Last Week in the House

SB 318, establishing the crime of domestic violence, passed the House on a vote of 325-3.  We note that the bill drew criticism from the NH Firearms Coalition, which objected to the provision that an accusation of domestic violence will prohibit the accused from possessing firearms. 

SB 317, relative to trafficking in persons, passed on a roll call vote of 327-0. May Day Rally

SB 306, establishing a commission to study New Hampshire mortgage foreclosure law, new federal regulations, and fair foreclosure practices passed as amended on a division vote of 177-141.  The amendment was a clarification on the makeup of the commission.

CACR 17, providing that discrimination based on sexual orientation is prohibited, was sent to interim study on a roll call vote of 234-94. A lack of clarity regarding definitions of sexual orientation and gender identity was problematic for this well-intentioned bill. 

SB 244, establishing a procedure for the annulment of a mental health record to make it easier for people with mental health records to acquire firearms, was.ITL'd on a voice vote. 

SB 394, recognizing out-of-state marriages, allows couples from other states that do not recognize marriage equality to marry in New Hampshire and changes the language in New Hampshire marital law to non-gender specific terms. OTP on a roll call vote of 217-119.

**Work to do**
Reproduce the House vote summary above word for word, from its title to the final line.

**Data**
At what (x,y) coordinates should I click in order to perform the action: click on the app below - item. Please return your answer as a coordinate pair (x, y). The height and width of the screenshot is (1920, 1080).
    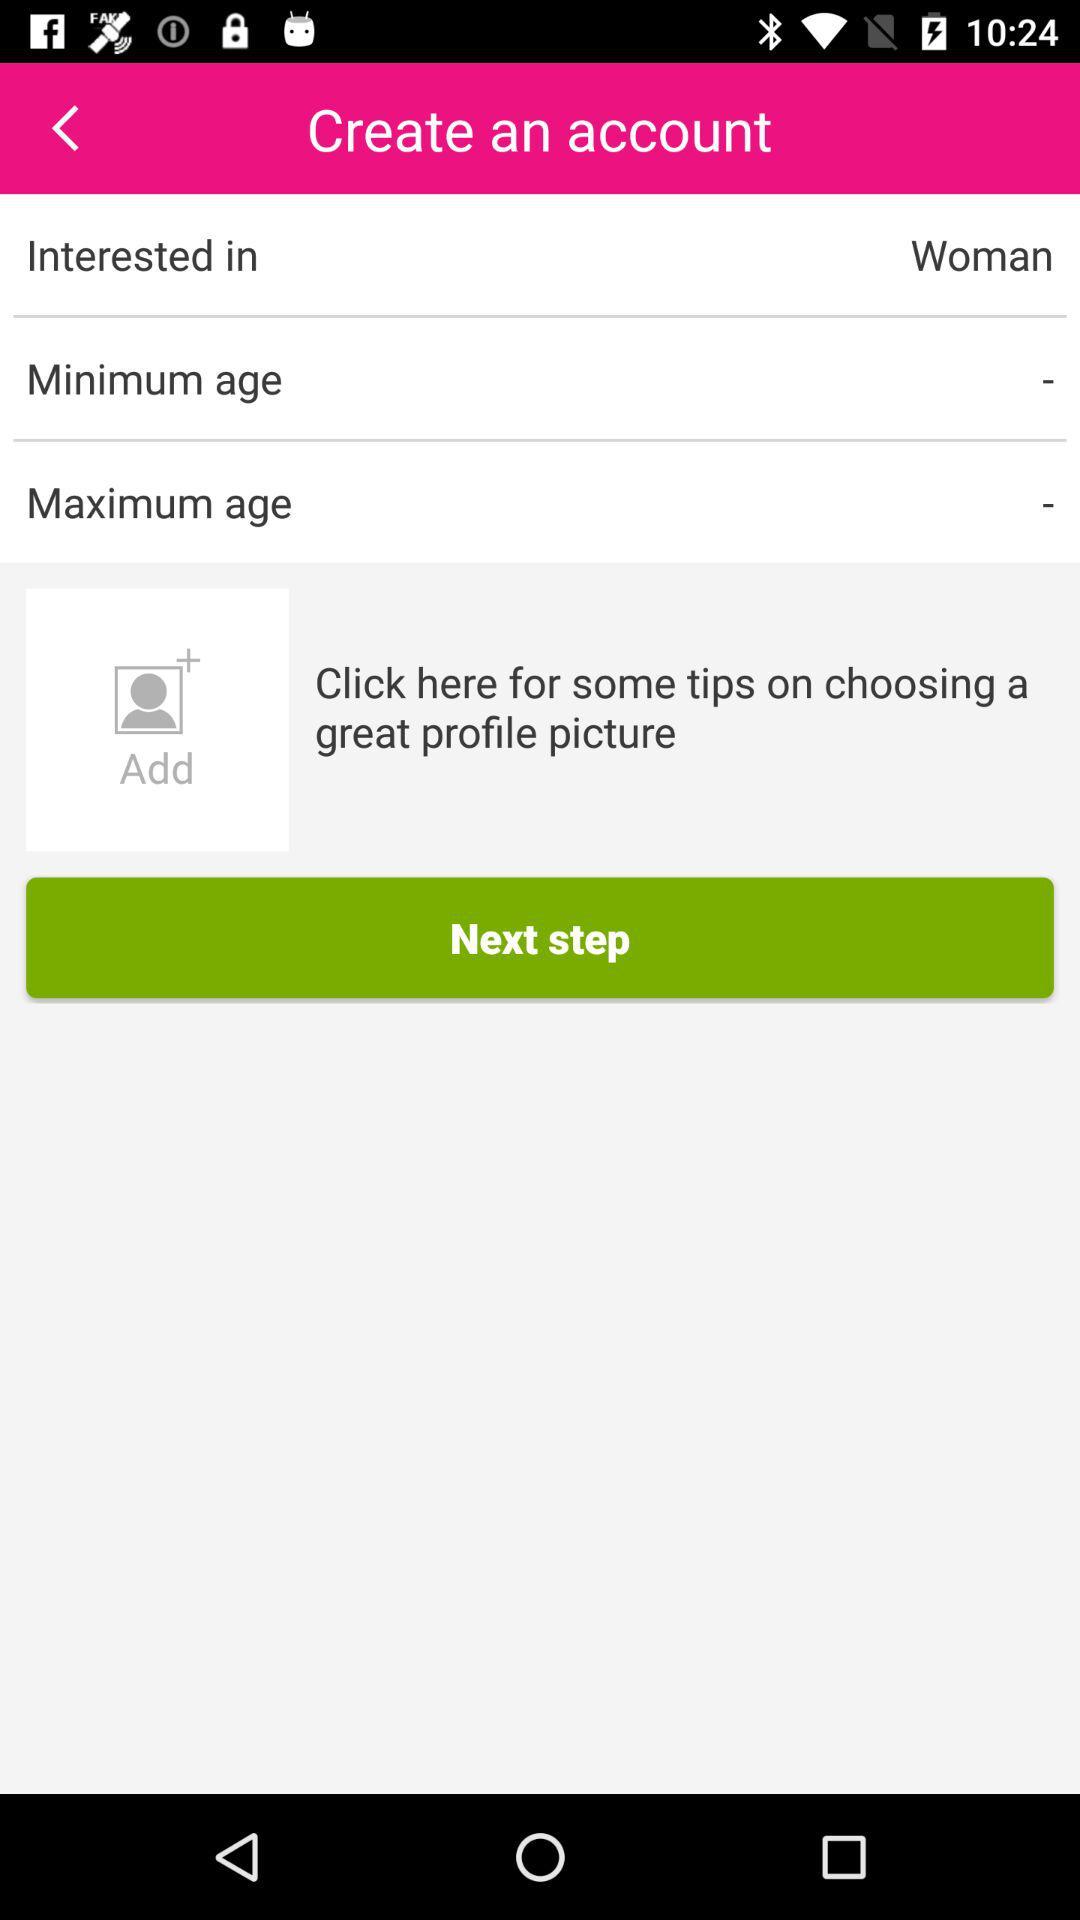
    Looking at the image, I should click on (683, 706).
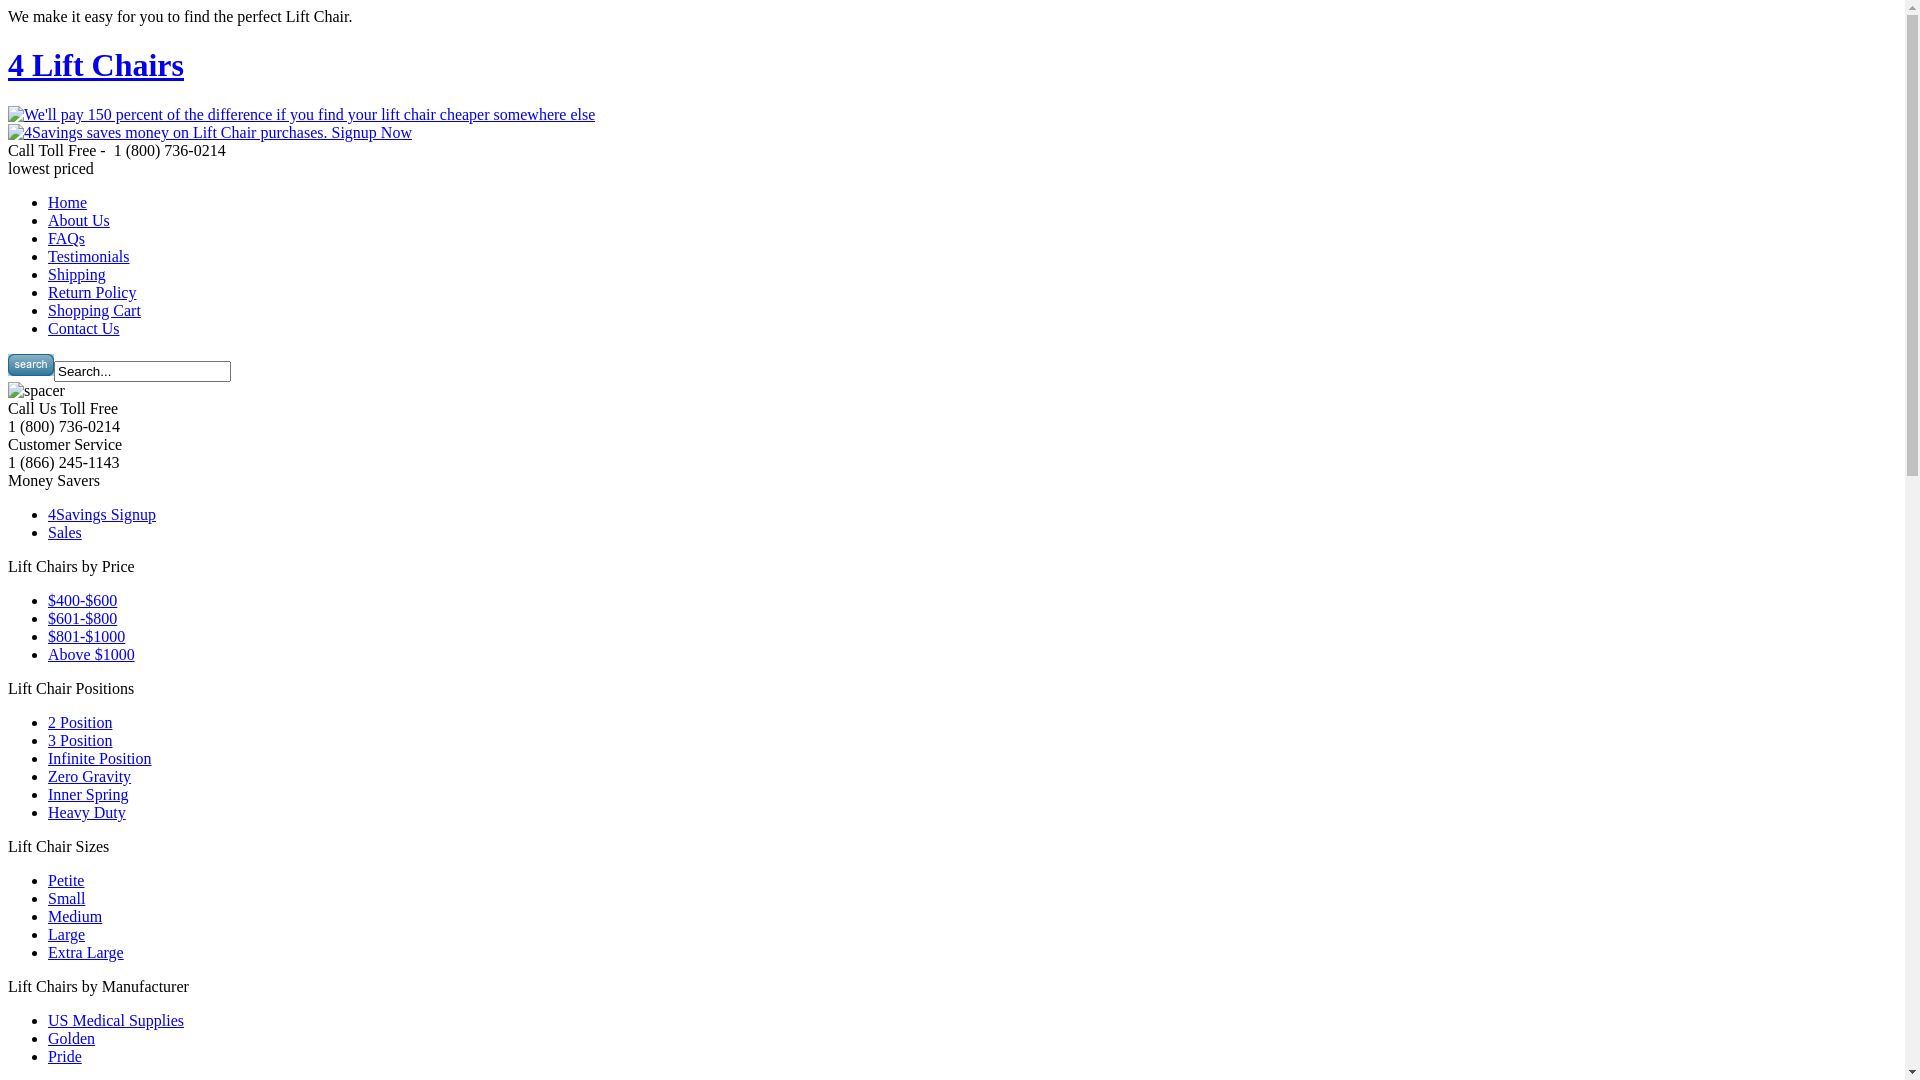 Image resolution: width=1920 pixels, height=1080 pixels. I want to click on '$801-$1000', so click(85, 636).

**Task result**
Last Week in the House

SB 318, establishing the crime of domestic violence, passed the House on a vote of 325-3.  We note that the bill drew criticism from the NH Firearms Coalition, which objected to the provision that an accusation of domestic violence will prohibit the accused from possessing firearms. 

SB 317, relative to trafficking in persons, passed on a roll call vote of 327-0. May Day Rally

SB 306, establishing a commission to study New Hampshire mortgage foreclosure law, new federal regulations, and fair foreclosure practices passed as amended on a division vote of 177-141.  The amendment was a clarification on the makeup of the commission.

CACR 17, providing that discrimination based on sexual orientation is prohibited, was sent to interim study on a roll call vote of 234-94. A lack of clarity regarding definitions of sexual orientation and gender identity was problematic for this well-intentioned bill. 

SB 244, establishing a procedure for the annulment of a mental health record to make it easier for people with mental health records to acquire firearms, was.ITL'd on a voice vote. 

SB 394, recognizing out-of-state marriages, allows couples from other states that do not recognize marriage equality to marry in New Hampshire and changes the language in New Hampshire marital law to non-gender specific terms. OTP on a roll call vote of 217-119.